De bijeenkomst vond plaats in het Timmerhuis, hoofdlocatie van Museum Rotterdam. Een twintigtal mensen van verschillende tuinen en groenprojecten hebben de avond bezocht en meegedacht over de volgende stappen. Bij aankomst konden zij rekenen op een hartelijke ontvangst door Corien Bijl (Educatieve Tuin de Enk), Lieke Fortuin (Botanische Tuin Afrikaanderwijk) en Leonie Roukens (Planet Care) en werd men met thee en koffie in de watten gelegd door Ingrid Ackermans (Rotterdamse Munt).

 

Museum Rotterdam

IMG_7477

foto door Leonie Roukens

Na een openingswoord namens de Groene Groeiplekken door Lieke Fortuin (Botanische Tuin Afrikaanderwijk) werd de groep welkom geheten namens Museum Rotterdam door Nicole van Dijk. Museum Rotterdam ziet in de stadsboerenbeweging een belangrijke ontwikkeling en verschuiving in de stad op het gebied van zeggenschap op land, denken over duurzaamheid en wijze waarop stedelingen bezig zijn met sociale verbinding. Museum Rotterdam wil deze ontwikkelingen ondersteunen en faciliteert de stadsboeren daarom in hun behoefte aan vergader- en conferentieruimte. Dit geeft Museum Rotterdam gelijk de kans om deze beweging van dichtbij te volgen en dit erfgoed vast te leggen voor de toekomst.

 

Groene Groei Plekken

IMG_7411

foto door Leonie Roukens

Vervolgens werd het doel van de Groene Groei Plekken geïntroduceerd en ook de bedoeling van de bijeenkomst, door Frenk Walkenbach (Wollefoppengroen & co – Taka Tuka Tuin). Het idee voor deze samenwerking van Groene Groeiplekken is ontstaan in de Werkgroep Werkgelegenheid, Onderwijs en Participatie, tijdens de Tweede Stadsboerenconferentie. Met een mooie powerpoint presentatie schetste Frenk wat er nu al voor moois groeit en bloeit op de verschillende tuinen en groene projecten die Rotterdam rijk is. Tuinen vervullen een enorme diversiteit aan functies voor bewoners in Rotterdam. Ze dragen bij aan de fysieke en geestelijke gezondheid van mensen in de wijk, aan een bewuste duurzame manier van leven, aan participatie, integratie, sociale cohesie en maatschappelijke betrokkenheid, educatie van kinderen en een veilige opvoedomgeving, aan werkgelegenheid, aan zelfontwikkeling en het leefplezier in een mooie groene stad.

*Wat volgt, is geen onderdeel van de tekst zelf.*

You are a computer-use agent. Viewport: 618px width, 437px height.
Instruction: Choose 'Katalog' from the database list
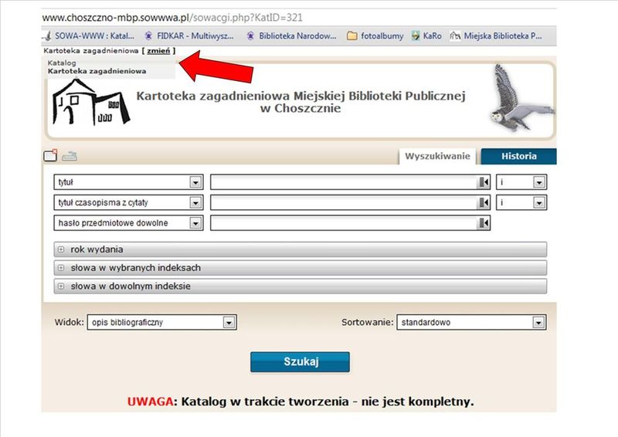[x=62, y=62]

Ook liet Frenk op een visuele manier zien dat er voor de toekomst nog veel mogelijk is, vooral als de tuinen gaan samenwerken

  • om samen inzichtelijk te maken wat de tuinen allemaal te bieden hebben en dat verhaal samen uit te dragen.
  • om elkaar te helpen verder te professionaliseren
  • en, met als eerste stap, samen ervoor te zorgen dat elke tuin haar eigen coördinatoren kan financieren.

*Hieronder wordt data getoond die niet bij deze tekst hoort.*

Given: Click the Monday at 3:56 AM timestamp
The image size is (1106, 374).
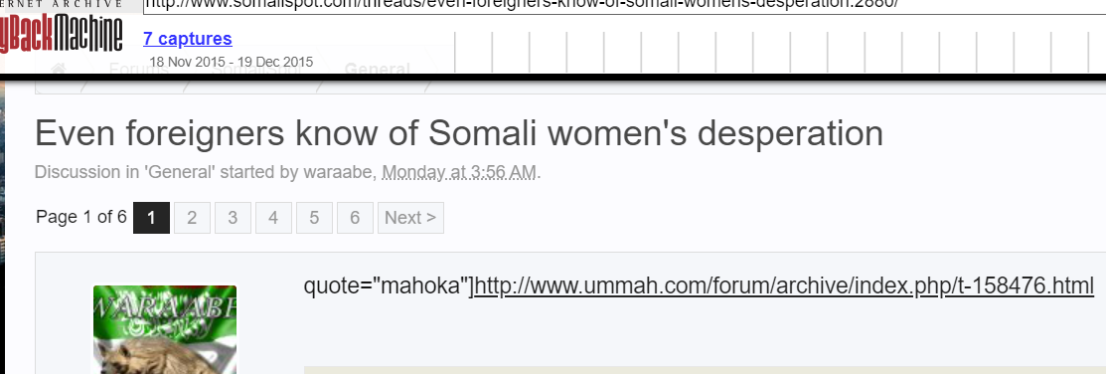Looking at the screenshot, I should [459, 172].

Dat zijn de doelen van het samenwerkingsverband van de Groene Groei Plekken. Tuinen die nu twee of drie momenten per week vol zijn met gebruikers, kunnen dan vijf of zes dagen per week vol zijn met activiteit en levendigheid.

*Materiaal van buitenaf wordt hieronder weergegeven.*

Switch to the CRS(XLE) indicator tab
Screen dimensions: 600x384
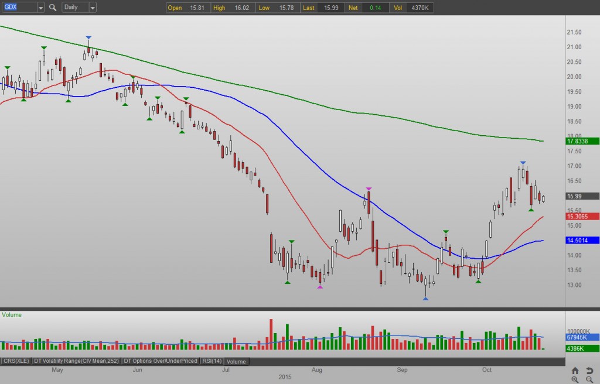16,361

Het doel van de bijeenkomst was samen verder na te denken over de invulling van het samenwerkingsverband of ‘platform’ van Groene Groei Plekken. Het verhaal over de geschiedenis van Sportsupport zou daar een inspirerende impuls aan kunnen geven.

 


Rotterdam Sportsupport

IMG_7493

foto door Leonie Roukens

Rotterdam kent een rijke verzameling van bloeiende sportverenigingen. Gert-Jan Lammens, directeur van Sportsupport, was uitgenodigd om de tuinen te inspireren met het succesverhaal van de Rotterdamse sportwereld. De 350 Rotterdamse sportverenigingen worden net als de vele tuinen gerund door grote groepen vrijwilligers. Het sporten is een positief middel dat moet bijdragen aan een diversiteit van sociale vraagstukken zoals gezondheid, welzijn, integratie en veiligheid. De sportverenigingen zijn net als veel tuinen voor een belangrijk deel afhankelijk van politieke (gemeentelijke) steun, en hebben zich in het verleden samen moeten bewijzen om die steun te verdienen. Sportsupport, die sportverenigingen ondersteunt, stimuleert en faciliteert met experts en programma’s en heeft een belangrijke rol gespeeld in deze ontwikkeling en groei van de breedtesport in Rotterdam.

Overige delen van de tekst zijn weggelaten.